To fight a vicious enemy, one must be vicious. I know that hurts your tender sensibilities, but that is because you never experienced the stark contrast of the insanity a vicious enemy poses to a civilized society. A simple analogy would be to ask what you would do to survive a shark attack. I would do ANYTHING to that shark...it is sad that it ends up "him or me", but that is the reality. War is actually no different, especially with respect to the fact that the events are foreign to the sensibilities of people used to civility.

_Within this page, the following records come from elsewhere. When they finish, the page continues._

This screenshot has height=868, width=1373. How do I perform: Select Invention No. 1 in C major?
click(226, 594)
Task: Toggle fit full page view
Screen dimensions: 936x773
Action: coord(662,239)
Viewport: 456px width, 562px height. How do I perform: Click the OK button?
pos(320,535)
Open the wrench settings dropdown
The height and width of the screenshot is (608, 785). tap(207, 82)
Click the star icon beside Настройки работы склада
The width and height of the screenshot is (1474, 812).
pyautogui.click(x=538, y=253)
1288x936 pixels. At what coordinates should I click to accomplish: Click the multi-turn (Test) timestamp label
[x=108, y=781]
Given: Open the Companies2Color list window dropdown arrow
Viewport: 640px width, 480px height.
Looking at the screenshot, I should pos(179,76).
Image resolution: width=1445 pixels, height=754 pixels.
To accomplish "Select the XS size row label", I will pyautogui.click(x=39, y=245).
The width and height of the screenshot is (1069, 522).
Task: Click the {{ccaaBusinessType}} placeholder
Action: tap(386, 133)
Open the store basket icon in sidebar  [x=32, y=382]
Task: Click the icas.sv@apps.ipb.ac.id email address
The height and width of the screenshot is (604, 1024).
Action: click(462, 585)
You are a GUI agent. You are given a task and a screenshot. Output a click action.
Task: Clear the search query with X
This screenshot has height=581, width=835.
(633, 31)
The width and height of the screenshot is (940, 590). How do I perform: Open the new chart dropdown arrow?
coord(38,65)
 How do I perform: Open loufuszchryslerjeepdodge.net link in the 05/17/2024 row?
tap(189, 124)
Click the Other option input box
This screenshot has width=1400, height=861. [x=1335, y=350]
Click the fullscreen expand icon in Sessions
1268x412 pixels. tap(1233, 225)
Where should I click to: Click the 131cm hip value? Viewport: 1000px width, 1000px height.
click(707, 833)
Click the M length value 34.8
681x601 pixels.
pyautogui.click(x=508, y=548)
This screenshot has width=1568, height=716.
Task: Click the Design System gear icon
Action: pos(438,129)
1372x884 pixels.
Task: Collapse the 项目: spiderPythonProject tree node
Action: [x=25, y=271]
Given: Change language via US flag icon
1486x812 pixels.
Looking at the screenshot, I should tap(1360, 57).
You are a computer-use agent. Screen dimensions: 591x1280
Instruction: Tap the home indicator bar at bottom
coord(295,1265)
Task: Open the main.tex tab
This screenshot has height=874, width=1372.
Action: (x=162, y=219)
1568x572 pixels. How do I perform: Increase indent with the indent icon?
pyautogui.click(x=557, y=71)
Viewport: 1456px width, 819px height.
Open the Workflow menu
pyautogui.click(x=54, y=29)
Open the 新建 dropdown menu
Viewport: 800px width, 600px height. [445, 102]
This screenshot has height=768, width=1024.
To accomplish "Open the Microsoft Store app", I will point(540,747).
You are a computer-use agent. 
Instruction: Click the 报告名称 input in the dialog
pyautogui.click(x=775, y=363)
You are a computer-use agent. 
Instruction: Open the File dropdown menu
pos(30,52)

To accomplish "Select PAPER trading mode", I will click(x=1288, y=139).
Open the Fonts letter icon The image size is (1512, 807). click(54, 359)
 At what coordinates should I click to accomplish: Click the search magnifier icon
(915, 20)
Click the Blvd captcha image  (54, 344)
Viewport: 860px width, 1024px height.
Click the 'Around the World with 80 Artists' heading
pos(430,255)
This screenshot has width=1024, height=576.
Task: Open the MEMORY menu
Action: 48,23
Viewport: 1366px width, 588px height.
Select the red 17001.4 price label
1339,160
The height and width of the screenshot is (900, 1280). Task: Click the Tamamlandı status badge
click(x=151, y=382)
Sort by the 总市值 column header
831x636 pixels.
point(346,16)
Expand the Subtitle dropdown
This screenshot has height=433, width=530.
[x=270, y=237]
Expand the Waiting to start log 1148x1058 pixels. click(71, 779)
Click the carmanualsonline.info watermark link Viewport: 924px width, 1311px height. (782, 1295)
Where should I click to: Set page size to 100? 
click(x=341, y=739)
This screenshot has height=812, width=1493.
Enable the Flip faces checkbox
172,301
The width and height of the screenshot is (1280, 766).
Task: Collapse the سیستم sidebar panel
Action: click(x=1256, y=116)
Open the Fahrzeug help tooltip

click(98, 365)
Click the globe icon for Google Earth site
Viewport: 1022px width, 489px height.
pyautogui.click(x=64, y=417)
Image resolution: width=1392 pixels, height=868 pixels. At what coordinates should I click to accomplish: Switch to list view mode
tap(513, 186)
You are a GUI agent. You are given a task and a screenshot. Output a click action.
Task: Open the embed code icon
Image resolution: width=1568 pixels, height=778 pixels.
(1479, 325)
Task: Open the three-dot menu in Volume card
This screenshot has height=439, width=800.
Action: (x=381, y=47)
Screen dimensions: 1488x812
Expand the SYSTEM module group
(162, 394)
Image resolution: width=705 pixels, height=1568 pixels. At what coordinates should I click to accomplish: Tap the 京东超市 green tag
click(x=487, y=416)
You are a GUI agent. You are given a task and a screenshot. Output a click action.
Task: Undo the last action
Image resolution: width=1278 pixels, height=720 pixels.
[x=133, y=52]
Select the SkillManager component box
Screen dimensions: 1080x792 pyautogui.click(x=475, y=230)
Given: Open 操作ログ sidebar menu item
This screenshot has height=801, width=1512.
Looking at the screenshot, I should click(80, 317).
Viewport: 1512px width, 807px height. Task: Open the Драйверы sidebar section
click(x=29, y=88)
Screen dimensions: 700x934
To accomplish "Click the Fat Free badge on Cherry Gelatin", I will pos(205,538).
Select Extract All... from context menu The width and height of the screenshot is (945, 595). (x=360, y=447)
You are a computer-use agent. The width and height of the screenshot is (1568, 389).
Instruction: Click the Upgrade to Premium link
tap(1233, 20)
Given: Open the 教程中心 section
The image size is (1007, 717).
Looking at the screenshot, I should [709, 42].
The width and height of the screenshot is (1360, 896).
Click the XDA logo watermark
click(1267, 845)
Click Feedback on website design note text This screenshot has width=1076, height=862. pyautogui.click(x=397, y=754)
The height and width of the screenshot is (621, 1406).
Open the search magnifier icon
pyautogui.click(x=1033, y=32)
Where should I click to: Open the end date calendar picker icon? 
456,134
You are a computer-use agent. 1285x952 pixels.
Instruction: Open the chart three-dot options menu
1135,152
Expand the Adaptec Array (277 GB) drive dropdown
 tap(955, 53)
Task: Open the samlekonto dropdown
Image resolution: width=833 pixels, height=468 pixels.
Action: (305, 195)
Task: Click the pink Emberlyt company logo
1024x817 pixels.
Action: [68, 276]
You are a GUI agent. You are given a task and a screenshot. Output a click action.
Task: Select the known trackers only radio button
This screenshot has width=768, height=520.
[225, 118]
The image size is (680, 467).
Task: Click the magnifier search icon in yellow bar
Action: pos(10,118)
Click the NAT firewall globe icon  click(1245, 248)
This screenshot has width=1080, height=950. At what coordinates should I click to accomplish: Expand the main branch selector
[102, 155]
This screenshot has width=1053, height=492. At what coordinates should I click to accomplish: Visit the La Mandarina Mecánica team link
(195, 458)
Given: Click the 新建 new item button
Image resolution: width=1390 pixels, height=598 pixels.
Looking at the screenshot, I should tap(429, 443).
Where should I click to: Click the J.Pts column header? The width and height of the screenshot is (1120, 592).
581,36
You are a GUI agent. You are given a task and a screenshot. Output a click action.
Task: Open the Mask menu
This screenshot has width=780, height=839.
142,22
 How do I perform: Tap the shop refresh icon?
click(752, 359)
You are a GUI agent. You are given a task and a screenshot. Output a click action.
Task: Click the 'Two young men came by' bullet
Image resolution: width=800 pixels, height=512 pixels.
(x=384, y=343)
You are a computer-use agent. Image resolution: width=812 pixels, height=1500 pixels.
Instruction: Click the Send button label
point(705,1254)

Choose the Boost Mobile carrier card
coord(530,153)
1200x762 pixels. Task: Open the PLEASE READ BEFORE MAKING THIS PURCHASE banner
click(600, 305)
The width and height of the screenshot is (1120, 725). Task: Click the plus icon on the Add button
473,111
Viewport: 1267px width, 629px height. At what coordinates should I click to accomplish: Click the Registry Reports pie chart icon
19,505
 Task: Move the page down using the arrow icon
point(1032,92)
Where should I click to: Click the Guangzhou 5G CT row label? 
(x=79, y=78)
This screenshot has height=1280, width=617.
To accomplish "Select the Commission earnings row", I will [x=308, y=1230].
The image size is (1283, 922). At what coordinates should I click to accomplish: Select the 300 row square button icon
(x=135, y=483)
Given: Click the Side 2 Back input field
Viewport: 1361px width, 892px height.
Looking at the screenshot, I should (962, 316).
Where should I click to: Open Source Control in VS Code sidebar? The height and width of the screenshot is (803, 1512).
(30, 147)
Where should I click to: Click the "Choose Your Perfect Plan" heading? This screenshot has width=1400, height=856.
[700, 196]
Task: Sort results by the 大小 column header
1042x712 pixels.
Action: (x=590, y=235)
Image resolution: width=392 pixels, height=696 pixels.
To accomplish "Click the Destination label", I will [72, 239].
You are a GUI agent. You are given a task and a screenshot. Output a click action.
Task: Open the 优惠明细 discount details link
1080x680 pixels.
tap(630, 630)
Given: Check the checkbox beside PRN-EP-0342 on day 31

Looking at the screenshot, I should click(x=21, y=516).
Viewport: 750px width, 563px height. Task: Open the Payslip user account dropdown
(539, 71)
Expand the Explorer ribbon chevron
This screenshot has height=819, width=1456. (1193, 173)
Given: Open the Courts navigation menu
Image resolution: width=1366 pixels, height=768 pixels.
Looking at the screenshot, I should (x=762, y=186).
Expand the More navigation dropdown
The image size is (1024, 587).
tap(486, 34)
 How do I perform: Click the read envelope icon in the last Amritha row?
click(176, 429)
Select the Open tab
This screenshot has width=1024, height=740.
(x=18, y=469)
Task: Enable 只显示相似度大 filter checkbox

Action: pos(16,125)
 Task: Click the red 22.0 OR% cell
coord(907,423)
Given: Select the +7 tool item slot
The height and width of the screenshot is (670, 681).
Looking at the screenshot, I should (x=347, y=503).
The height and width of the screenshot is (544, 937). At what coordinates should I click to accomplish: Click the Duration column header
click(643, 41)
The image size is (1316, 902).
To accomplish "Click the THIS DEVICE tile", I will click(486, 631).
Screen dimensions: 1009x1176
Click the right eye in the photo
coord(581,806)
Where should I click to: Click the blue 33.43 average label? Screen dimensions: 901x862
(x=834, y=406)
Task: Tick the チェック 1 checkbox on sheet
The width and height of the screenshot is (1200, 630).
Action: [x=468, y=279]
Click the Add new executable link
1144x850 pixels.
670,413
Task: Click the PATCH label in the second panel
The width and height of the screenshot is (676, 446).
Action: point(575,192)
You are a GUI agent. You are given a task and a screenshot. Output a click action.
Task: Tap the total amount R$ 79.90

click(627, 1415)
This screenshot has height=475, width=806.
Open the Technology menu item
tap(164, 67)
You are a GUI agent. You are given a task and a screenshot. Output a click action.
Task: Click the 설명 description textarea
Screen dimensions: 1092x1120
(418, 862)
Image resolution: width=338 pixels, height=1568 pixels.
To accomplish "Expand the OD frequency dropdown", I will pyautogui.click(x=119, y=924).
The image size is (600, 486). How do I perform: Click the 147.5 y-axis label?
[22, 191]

I dare you to research WWII with an analytic, rather than "I hate America" perspective. Why was a sneak attack on PH, with 2,402 killed and 1,282 wounded, ok with you, but a simpleton song abrades you so? You have soul searching to do...I don't hold out much hope for you to understand fact and reality.

Anonymous said...

I couldn't agree more with the above comments regarding the status of the enemy during WW II. The Japanese were cruel beyond all compare. Simply because a writer attaches "intellectual" to something doesn't make it so in the real world. The Japanese committed the worst war crimes in current history and have never apologized for their actions. Their treatment of POW's in the war was true to a barbaric nation and enemy. Furthermore, the emperor should have been hanged for not insisting that soldiers behave as civilized 20th century warriors.

The US saw to it that POW's were treated humanely even if only a few Japanese surrendered. They were humbled by their treatment and never expected to be treated so well.

Political correctness has no place in the study of actual war history!